Three-million-year-old brain imprints in fossil skulls of the species Australopithecus afarensis (famous for “Lucy” and the “Dikika child” from Ethiopia) shed new light on the evolution of brain growth and organisation.
New research published today in Science Advances reveals Lucy’s species had an ape-like brain, but its protracted growth suggests that infants may have had a long dependence on caregivers.
Professor Tanya Smith from Griffith University’s Australian Research Centre for Human Evolution co-led an international team in determining that the oldest known baby in the hominin fossil record was 2.4 years old when it died.

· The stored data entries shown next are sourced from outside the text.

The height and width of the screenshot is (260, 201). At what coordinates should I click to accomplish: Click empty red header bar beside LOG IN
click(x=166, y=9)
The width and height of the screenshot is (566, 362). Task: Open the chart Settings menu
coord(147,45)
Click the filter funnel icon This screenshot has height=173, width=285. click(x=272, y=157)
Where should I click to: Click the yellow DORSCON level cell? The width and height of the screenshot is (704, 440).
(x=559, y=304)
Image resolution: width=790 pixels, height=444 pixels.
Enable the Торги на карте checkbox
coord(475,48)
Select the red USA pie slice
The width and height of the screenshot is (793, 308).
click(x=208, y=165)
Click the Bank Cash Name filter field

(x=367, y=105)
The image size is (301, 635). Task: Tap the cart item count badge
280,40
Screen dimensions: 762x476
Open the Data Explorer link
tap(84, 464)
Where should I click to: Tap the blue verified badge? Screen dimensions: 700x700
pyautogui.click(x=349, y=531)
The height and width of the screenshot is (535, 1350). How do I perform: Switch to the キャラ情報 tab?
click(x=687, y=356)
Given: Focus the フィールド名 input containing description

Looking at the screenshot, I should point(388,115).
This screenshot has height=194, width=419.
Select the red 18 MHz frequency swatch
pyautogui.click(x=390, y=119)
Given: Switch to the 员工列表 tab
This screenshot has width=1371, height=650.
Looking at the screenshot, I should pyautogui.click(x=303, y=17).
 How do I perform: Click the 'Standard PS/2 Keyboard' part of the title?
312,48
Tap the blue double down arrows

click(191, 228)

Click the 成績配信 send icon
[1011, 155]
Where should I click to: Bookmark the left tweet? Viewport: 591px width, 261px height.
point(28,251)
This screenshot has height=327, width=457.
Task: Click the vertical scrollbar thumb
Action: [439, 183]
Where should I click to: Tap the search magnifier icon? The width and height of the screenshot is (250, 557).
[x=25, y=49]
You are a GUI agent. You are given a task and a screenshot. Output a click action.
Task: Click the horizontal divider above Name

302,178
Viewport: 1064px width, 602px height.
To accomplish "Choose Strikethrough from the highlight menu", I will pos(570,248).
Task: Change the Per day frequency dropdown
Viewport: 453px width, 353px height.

“We established this by counting the tiny time-lines preserved in its teeth, which is the only accurate technique for ageing young fossil individuals,” Professor Smith explained. She recently published a popular science book, The Tales Teeth Tell, which details the many ways that dental studies provide insights into human behaviour, evolution, and development.
Microscopic growth lines revealed that the fossil australopithecine child was 20% younger than a previous estimate of three years of age, and when combined with the study of its brain size and shape, revealed an intriguing pattern of both ape-like and human findings.
“The study found that although its molar teeth grew rapidly like chimpanzees, its brain appeared to have grown more slowly, which would imply an extended childhood in a human-like direction.”
Led by paleoanthropologists Philipp Gunz and Simon Neubauer from the Max Planck Institute for Evolutionary Anthropology (Leipzig), the researchers studied the brain growth and organisation in Australopithecus afarensis. They scanned the Dikika child using synchrotron microtomography at the European Synchrotron Radiation Facility (ESRF, Grenoble, France), that can reveal the age at death with a precision of few weeks.
The species Australopithecus afarensis inhabited East Africa more than three million years ago and occupies a key position in the hominin family tree, as it is widely accepted to be ancestral to all later hominins, including the human lineage.
“Lucy and her kind provide important evidence about early hominin behavior – they walked upright, had brains that were around 20% larger than those of chimpanzees and may have used sharp stone tools,” said senior author Zeresenay Alemseged (University of Chicago), who directs the Dikika field project in Ethiopia, where the skeleton of this Australopithecus child was found in 2000.
These data shed new light on two questions that have been controversial: Is there evidence for human-like brain reorganisation in Australopithecus afarensis? Was the pattern of brain growth in A. afarensis more similar to that of chimpanzees or that of humans?
Contrary to previous claims, the endocranial imprints reveal an ape-like brain organisation, and no features derived towards humans. However, a comparison of infant and adult endocranial volumes nevertheless indicates more human-like protracted brain growth in Australopithecus afarensis, likely critical for the evolution of a long period of childhood learning in hominins.